07/2014 Zeit der Beeren

Die Zeit der Blüten geht zu Ende, jetzt sind es die Früchte, die uns erfreuen. An den Verkaufsständen werden viele verschiedene Beeren angeboten und auch in vielen Gärten reifen Erdbeeren, Johannisbeeren und andere. Aber nicht nur essbare Beeren werden jetzt reif. Überall an Bäumen, an Büschen und im niedrigen Gesträuch hängen jetzt Früchte. Manche glänzen verlockend schwarz oder rot und man sieht ihnen nicht an, ob sie essbar, „ungenießbar“ oder gar gefährlich giftig für uns Menschen sind. Da hilft nur eins: Grundsätzlich – ob im Garten, im Wald, im Gleißental oder anderswo – darf man keine Blätter oder Beeren essen, die man nicht kennt. Das müssen alle Kinder lernen!

Wenn die Eltern und Erzieher sich aber auskennen, wenn sie vielleicht ein Buch mit gut erkennbaren Bildern, Beschreibungen und evtl. Warnungen haben, werden die größeren Kinder lernen, die Pflanzen zu unterscheiden: Im Frühjahr ihre Knospen, später die Blüten und dann irgendwann die Früchte, ihre Namen und ihre Bekömmlichkeit für die Menschen.

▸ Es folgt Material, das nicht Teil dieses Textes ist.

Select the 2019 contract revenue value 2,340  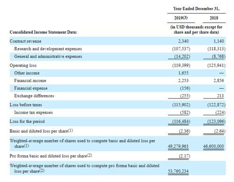183,41
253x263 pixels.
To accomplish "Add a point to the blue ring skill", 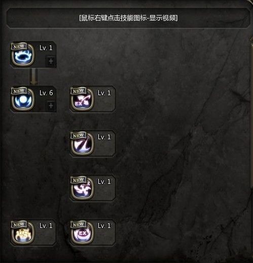I will click(x=51, y=61).
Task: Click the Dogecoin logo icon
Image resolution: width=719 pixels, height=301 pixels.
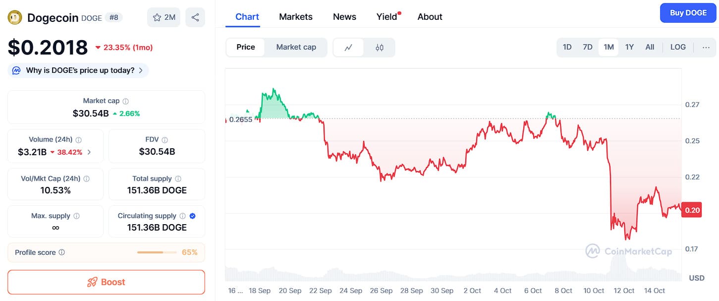Action: (x=15, y=17)
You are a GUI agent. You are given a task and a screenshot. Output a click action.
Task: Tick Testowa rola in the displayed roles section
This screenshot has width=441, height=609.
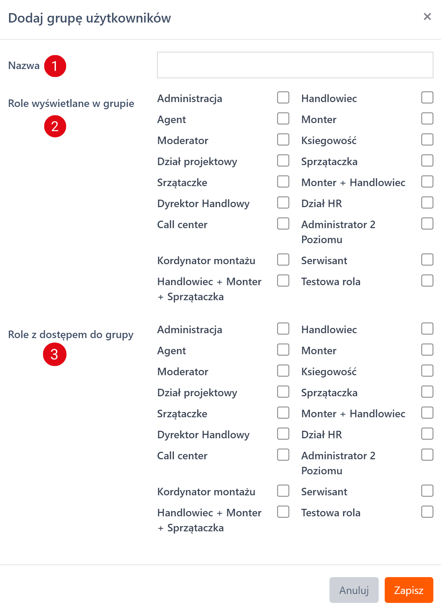click(x=427, y=281)
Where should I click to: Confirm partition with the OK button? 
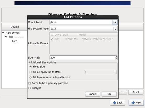[x=109, y=94]
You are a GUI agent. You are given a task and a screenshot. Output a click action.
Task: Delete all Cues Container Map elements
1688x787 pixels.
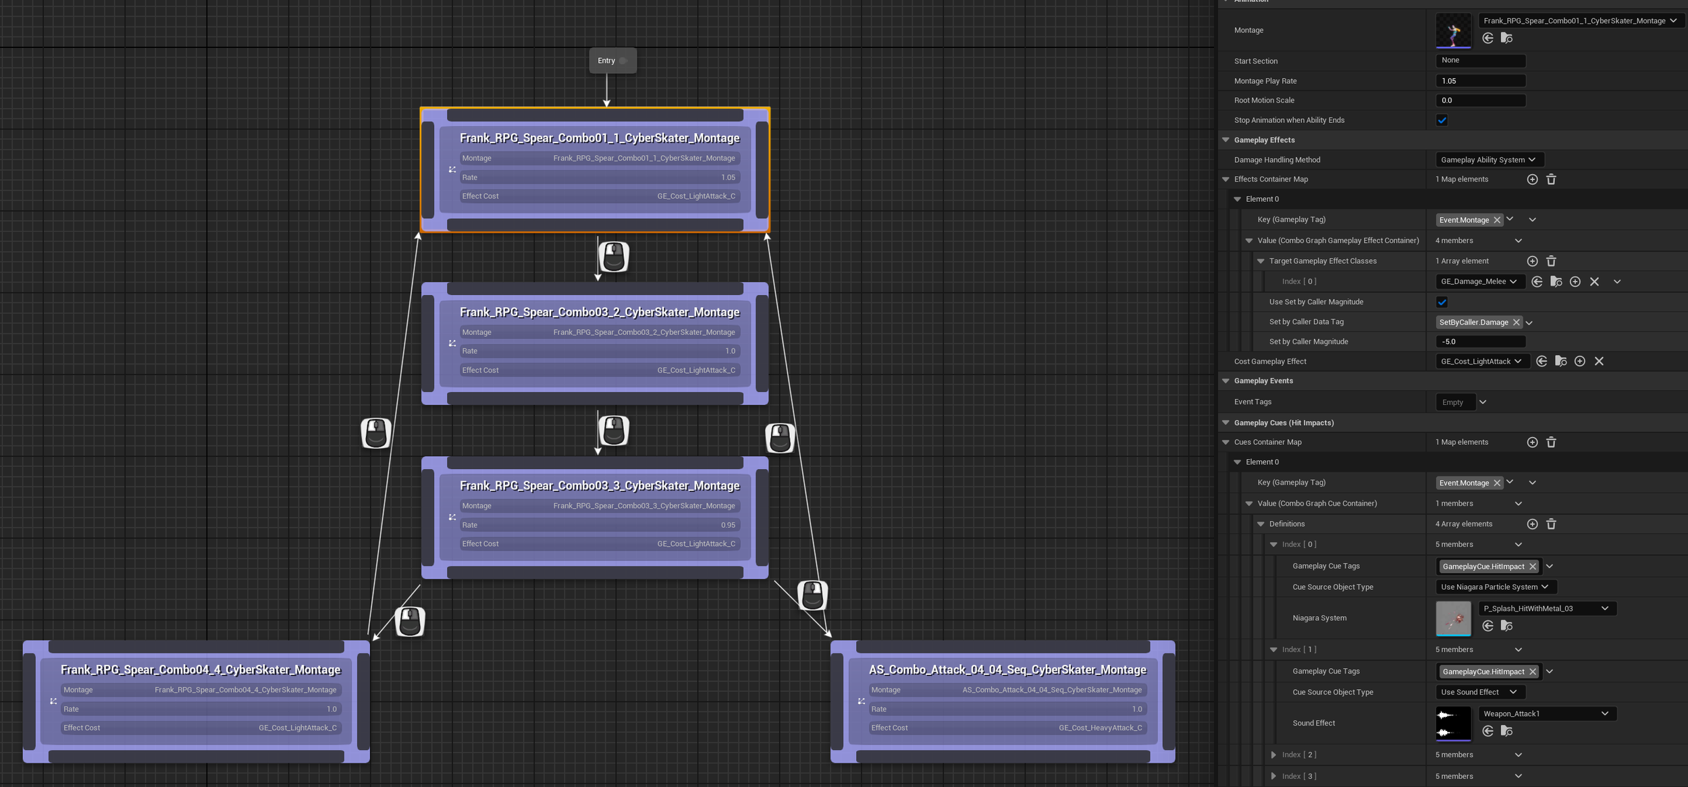pos(1551,443)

Aber das ist ein weiter Weg und besonders kleine Kinder sollte man davor schützen, mit sehr giftigen Pflanzen in Berührung zu kommen. Darum wird man in Gärten und Parks, in denen Kinder spielen, einige Pflanzen nicht wachsen lassen. Dazu gehören z.B. Maiglöckchen, Seidelbast, Fingerhut, Goldregen…, aber da stockt man schon: Sollten in unserer nächsten Umgebung keine Eiben mehr wachsen, weil sie in allen Teilen giftig sind, und kein Pfaffenhütchen (siehe Foto), das sich bei uns so wohl fühlt und so hübsche Früchte hat? Sollen wir den Efeu nicht wuchern lassen, in dessen Blüten es im späten Herbst von Bienen und anderen Insekten wimmelt, in dessen immergrünen Zweigen die Amseln gern nisten und dessen Beeren die Vögel ganz früh im Jahr fressen? Für uns sind sie giftig! Wir können hier nicht alle giftigen oder auch ungenießbaren Beerenpflanzen aufzählen. Hier aber einige von vielen ungiftigen Sträuchern: Hohe Deutzie, kanadische Felsenbirne, Kornelkirsche, Fingerstrauch, Flieder, Kolkwitzie. Bedenken sollte man übrigens, dass die Menschen verschieden reagieren und dass in vielen Fällen erst größere Mengen gegessener Früchte dem Menschen schaden. Andererseits sollten sich Große und Kleine daran gewöhnen, die Hände zu waschen, wenn sie sich draußen aufgehalten haben.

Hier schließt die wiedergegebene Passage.